Our analysis showed hippocampal decrease consistent with the finding of Kitayama et al., [9]. Karl et al. [8] showed significantly smaller hippocampal volumes in persons with PTSD compared to controls with and without trauma exposure. Smith [10] conducted a study in which on average PTSD participants had a 6.9% smaller left hippocampal volume and a 6.6% smaller right hippocampal volume compared with control subjects. Ahmed et al., [27] noted decreased volumes of the prefrontal cortex in their MRI study. We did not find any correlation between hippocampi and prefrontal cortices.

In our investigation of volumes of amygdala, hippocampi, and prefrontal cortices, the interesting finding is that the left amygdala was significantly smaller than right. Gurvits et al., [28] found greater right amygdala volume in their meta-analysis, and Wignall et al., [29] showed postmortem asymmetry in amygdala in healthy adult human brains. Woon and Hedges [30] found no significant volume differences in the left and right amygdala in comparing subjects with PTSD both with healthy comparison subjects not exposed to trauma and with healthy, trauma-exposed subjects without PTSD.

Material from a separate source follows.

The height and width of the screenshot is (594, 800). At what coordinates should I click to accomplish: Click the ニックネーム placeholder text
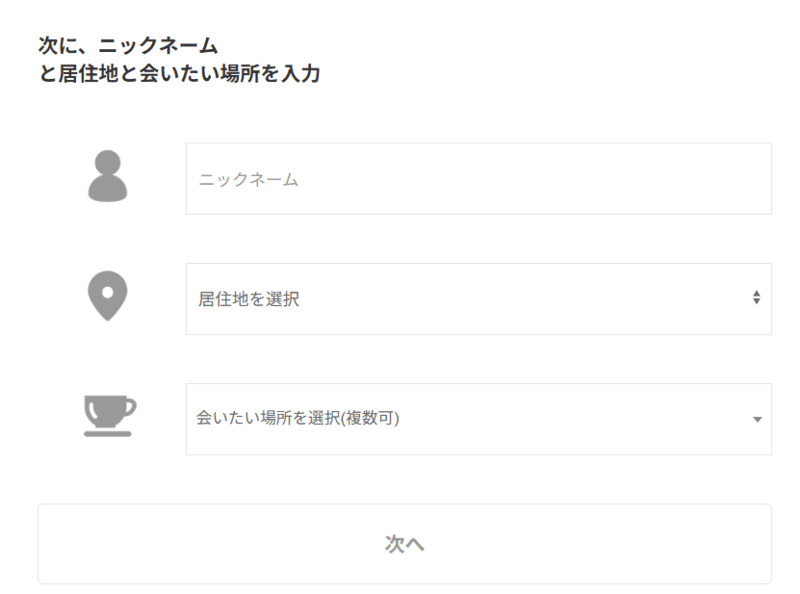tap(248, 180)
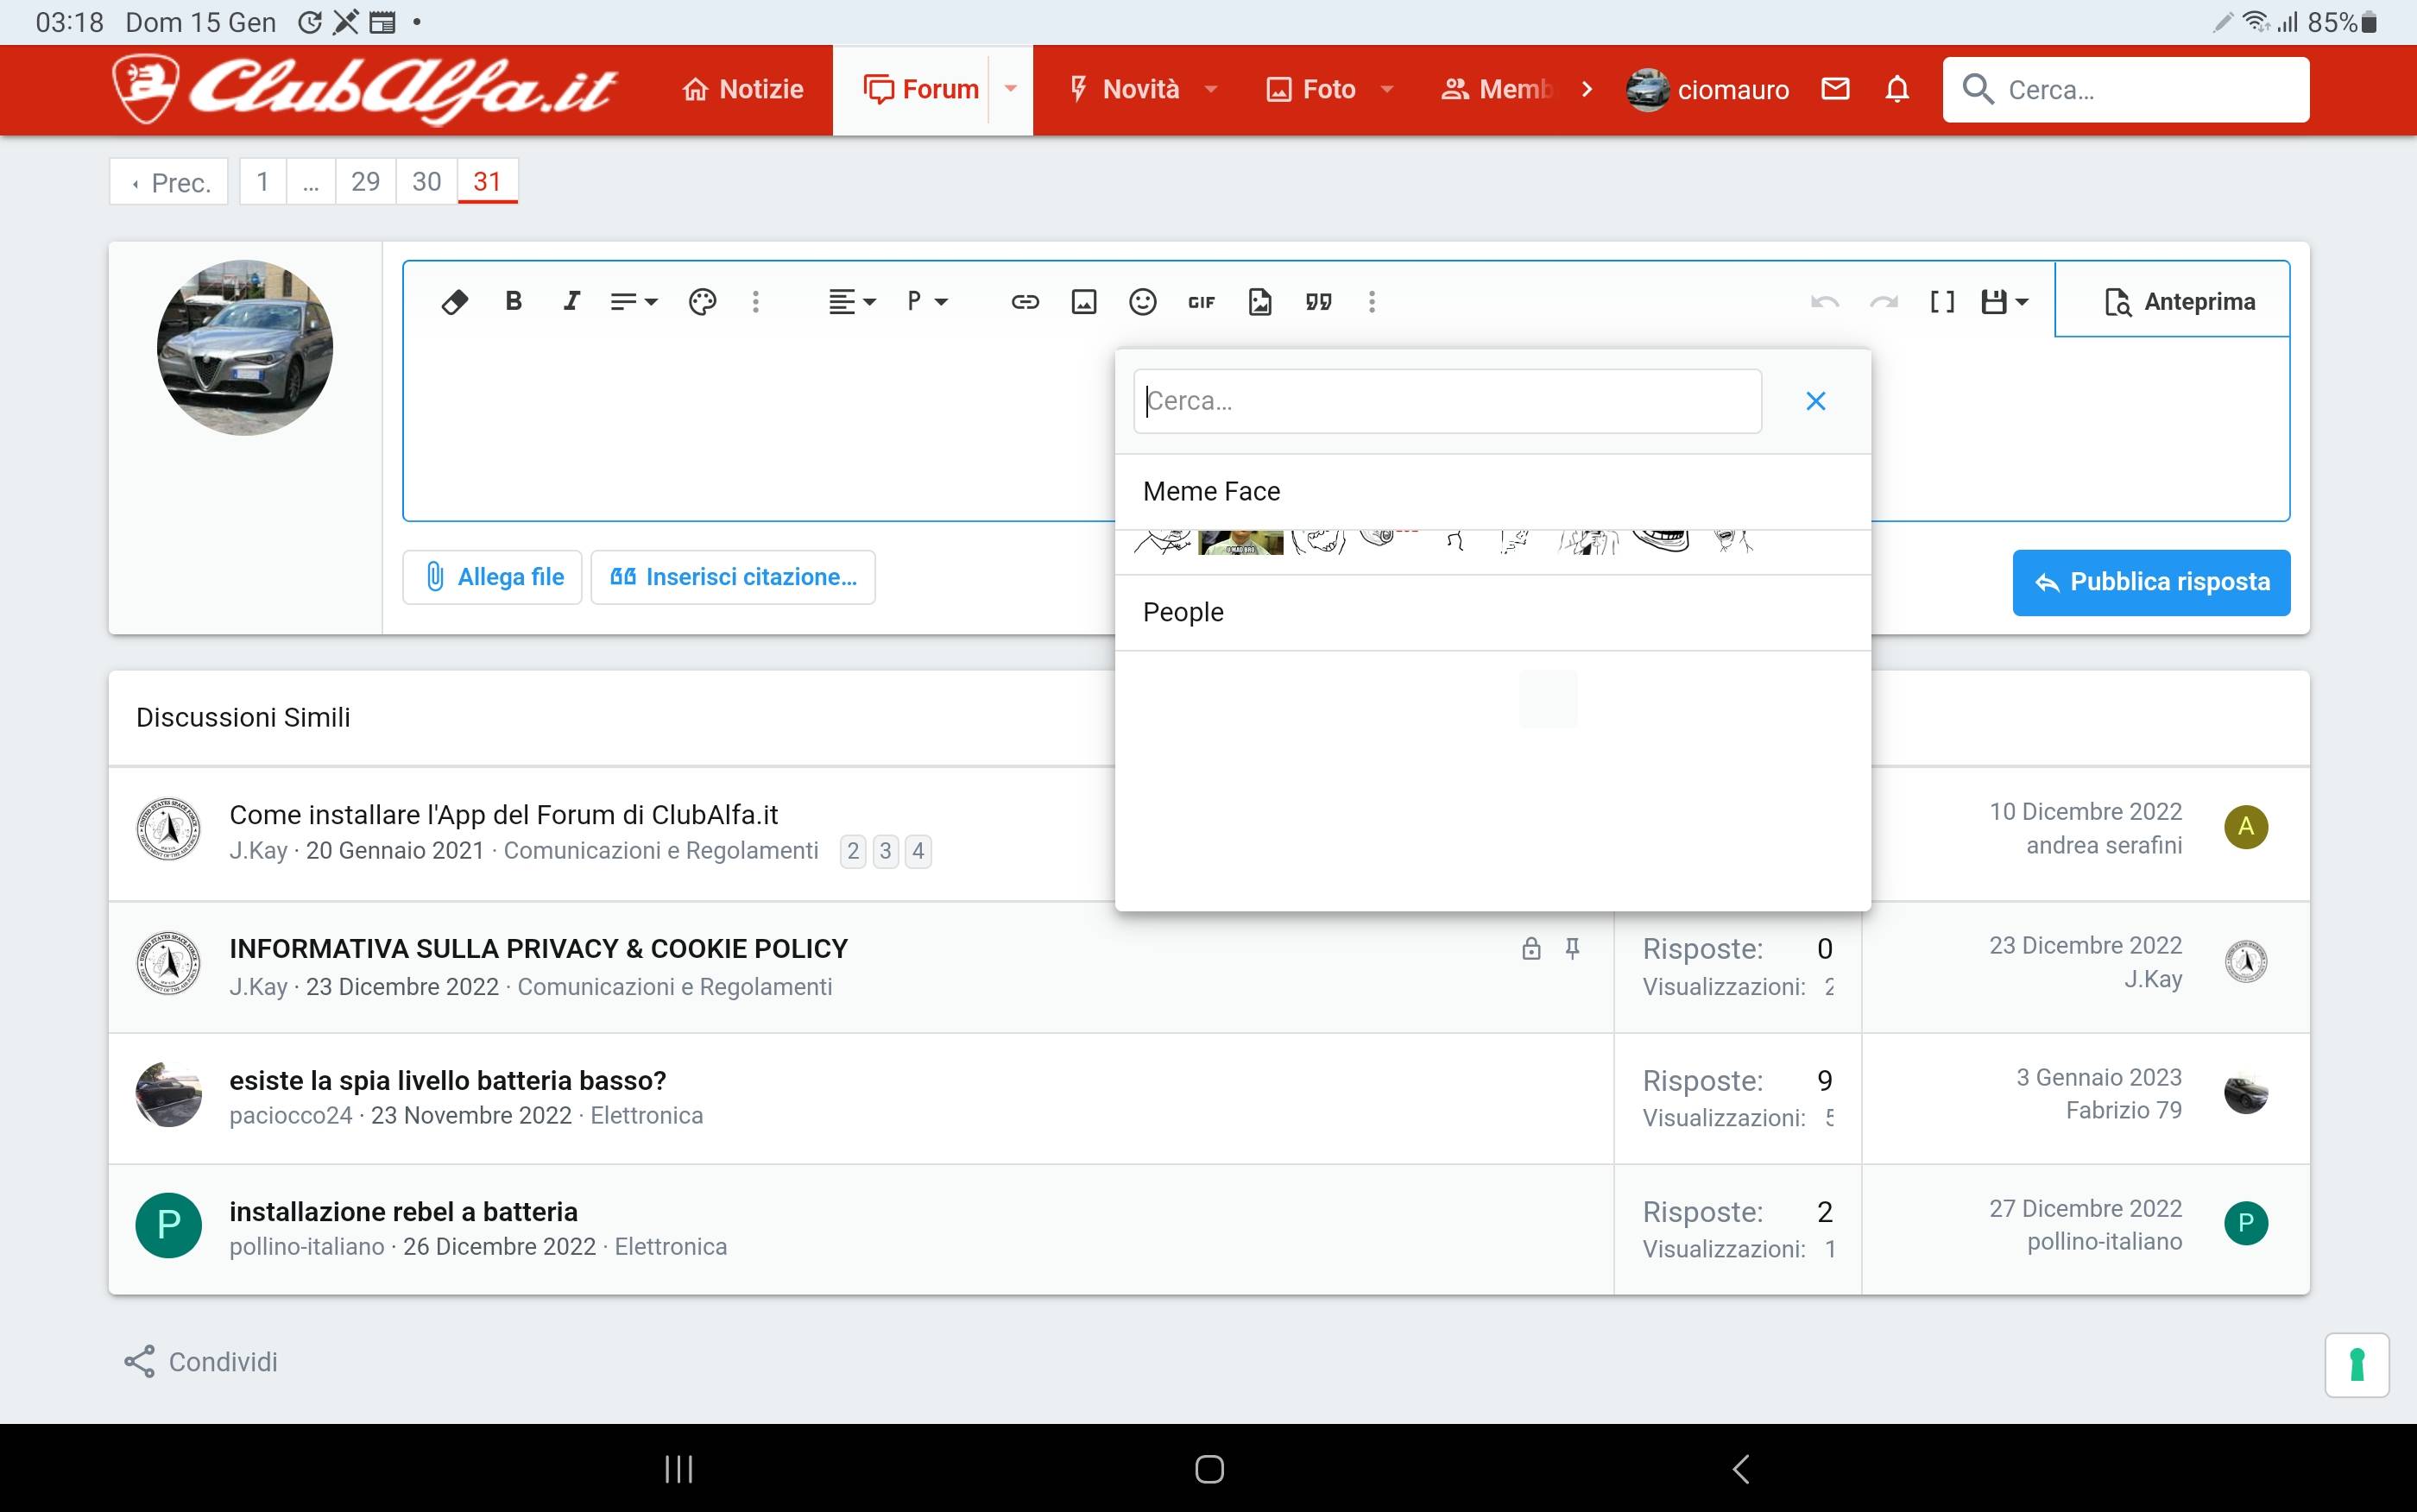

Although most previous studies reported nonsignificant findings, some studies showed a trend towards significance for smaller amygdala volumes in PTSD [3134]. The investigations of PTSD and amygdala volume with the largest samples included PTSD groups with n = 4443 and n = 2844 but were conducted in children and therefore do not generalize well to adults due to developmental changes in brain structure and connectivity. All studies of adults had a sample size of fewer than 20 in the PTSD group, with the majority of studies having 15 or fewer participants [22, 23, 25, 30, 35]. Consistent with our findings and relevant to the core symptom cluster of reexperiencing symptoms in PTSD, smaller amygdala volume was associated with the presence of cancer-related intrusive recollections in a sample of 76 breast cancer survivors [3]. It is worthwhile to consider the factors that may have produced a significant association of decreased amygdala volume given the preponderance of negative findings in prior studies. The small effect sizes observed from the meta-analyses suggest that they were underpowered to detect significant differences. Normal amygdala volumes do not necessarily preclude functional abnormalities in the amygdala in participants with PTSD. As a case in point, the results of a functional neuroimaging meta-analysis in participants with PTSD found evidence of amygdala abnormalities, particularly in the left amygdala, where two distinct clusters of abnormal function were identified: a ventral anterior hyperactivation cluster and a dorsal posterior hypoactivation cluster [34]. The distinct functional expression within the subregions of the amygdala highlights the need for more focused studies of PTSD with high-resolution structural MRI technology.

6. Conclusion

Our results provide evidence of an association between a smaller amygdala, hippocampus, and prefrontal cortices volumes and PTSD therapy-naive participants suffering from headaches. The headaches that occur at least twice a week might be possible sign of the decrease in volumes of amygdala. Results of our MRI research study provide us significant findings which can contribute to better understanding of the neuroanatomical substrate of PTSD, but the increase of the number of participants to clarify further significance of changed volumes of different brain structures in participants with PTSD, as well as the establishment of a reliable animal model, is mandatory.

Acknowledgment

This study is financed from the Grant no. III 41020, financed by the Ministry of Education, Science and Technological Development, Republic of Serbia.

Conflict of Interests

The authors declare that there is no conflict of interests regarding the publication of this paper.